Renewable Energy and the Public: From NIMBY to Participation (Routledge. 2010). He pointed to reports in today's media on protests about development. He discussed "place attachment" emotional bonds to to particular locations. The slides from a previous presentation by Professor Devine-Wrightare available. He also has a company Placewise Ltd.
Policies to reduce carbon emissions in the UK are leading to fundamental changes to electricity generation and transmission infrastructures, as an ageing national grid is updated to cater for new and intermittent forms of power generation from offshore wind farms to solar arrays. This in turn raises complex and serious challenges in terms of public engagement and acceptance of large-scale technology projects – issues often framed as ‘NIMBYism’ (Not in my back yard). Following a critique of the NIMBY concept both as a means of describing and explaining resistance, the relevance of the concept of place attachment is discussed, with reference to recent scholarship in Environmental Psychology and Human Geography. These disciplines refer to the intensity and type of the attachment bond, and the ways it can be implicated in local strategies to resist globalisation. This paper draws on findings from several empirical studies capturing the role of place attachments in influencing public responses to proposals for new energy infrastructures, encompassing tidal energy, offshore wind and high voltage powerline projects. These studies highlight the diverse ways that attachments to place can influence both acceptance of and resistance to new technology proposals.

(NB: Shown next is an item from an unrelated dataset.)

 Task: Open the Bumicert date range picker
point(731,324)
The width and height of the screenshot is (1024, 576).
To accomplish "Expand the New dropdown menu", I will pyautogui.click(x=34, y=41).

The presentation will conclude by making recommendations for future research and highlighting implications for policy and practice.
About the speaker: Professor Devine-Wright is an environmental social scientist who draws from disciplines the Human Geography and Environmental Psychology disciplines. He has held posts at the University of Manchester‘s School of Environment and Development (Senior Lecturer, then Reader) and De Montfort University’s Institute of Energy and Sustainable Development (Research Fellow, then Senior Research Fellow) before joining the University of Exeter to take up a Chair in Human Geography in 2009.